§ DOCUMENT SECTION:
◆ ◆ ◆ ◆

Creating Tables with BLOB Columns

CREATE TABLE media_assets (
asset_id STRING,
file_name STRING,
mime_type STRING,
file_size BIGINT,
content BLOB
) USING hudi
TBLPROPERTIES (
primaryKey = 'asset_id',
type = 'cow'
);

The BLOB keyword in DDL automatically configures the column with the correct internal structure.

Writing Inline BLOBs

Inline BLOBs embed the raw bytes directly in the table row.

INSERT INTO media_assets VALUES (
'asset_001',
'logo.png',
'image/png',
45230,
named_struct(
'type', 'INLINE',
'data', /* binary literal or column reference */,
'reference', CAST(NULL AS STRUCT<external_path: STRING, offset: BIGINT, length: BIGINT>)
)
);

Writing Out-of-Line BLOBs

Out-of-line BLOBs store a pointer to data in external storage. The actual bytes live elsewhere (e.g., a binary container file on S3, a separate object store path, or a shared filesystem). The table only stores the reference metadata.

◆ ◆ ◆ ◆

§ DATA EXCERPT:
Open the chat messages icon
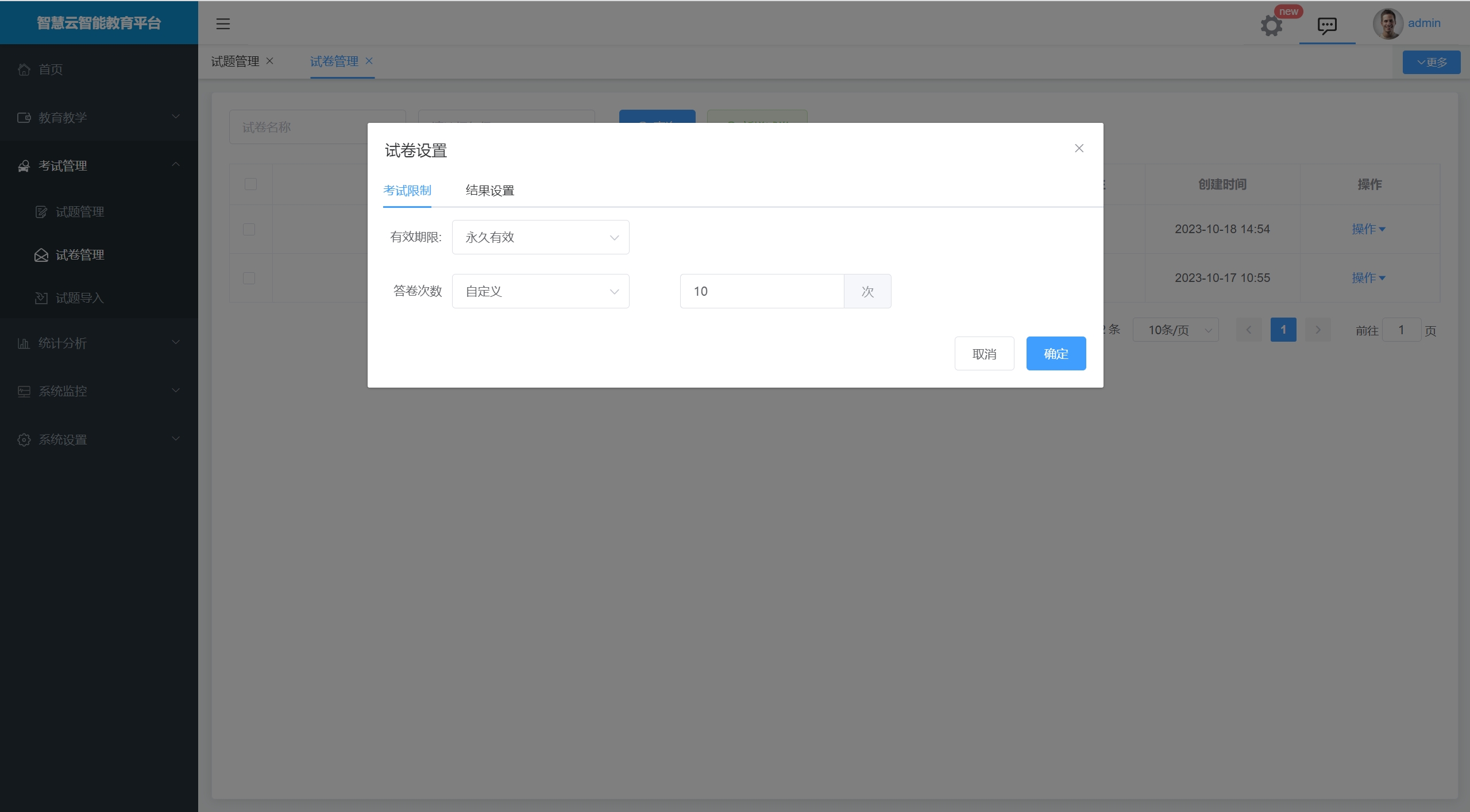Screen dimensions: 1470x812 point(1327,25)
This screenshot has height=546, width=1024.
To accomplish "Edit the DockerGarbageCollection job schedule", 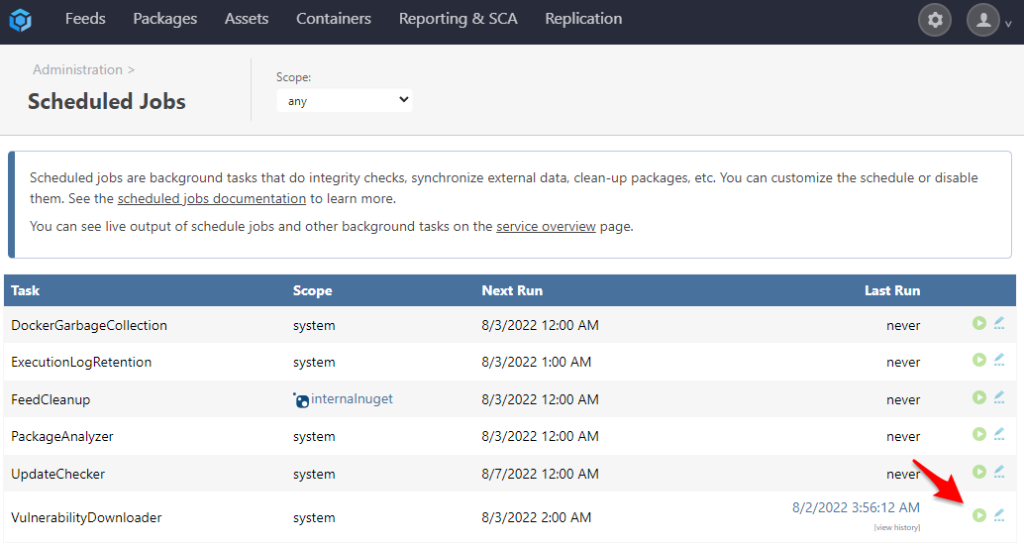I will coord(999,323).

◆ ◆ ◆ ◆

Reproduce the document section on creating and writing tables with BLOB columns word for word, from its first line to its last.

Creating Tables with BLOB Columns

CREATE TABLE media_assets (
asset_id STRING,
file_name STRING,
mime_type STRING,
file_size BIGINT,
content BLOB
) USING hudi
TBLPROPERTIES (
primaryKey = 'asset_id',
type = 'cow'
);

The BLOB keyword in DDL automatically configures the column with the correct internal structure.

Writing Inline BLOBs

Inline BLOBs embed the raw bytes directly in the table row.

INSERT INTO media_assets VALUES (
'asset_001',
'logo.png',
'image/png',
45230,
named_struct(
'type', 'INLINE',
'data', /* binary literal or column reference */,
'reference', CAST(NULL AS STRUCT<external_path: STRING, offset: BIGINT, length: BIGINT>)
)
);

Writing Out-of-Line BLOBs

Out-of-line BLOBs store a pointer to data in external storage. The actual bytes live elsewhere (e.g., a binary container file on S3, a separate object store path, or a shared filesystem). The table only stores the reference metadata.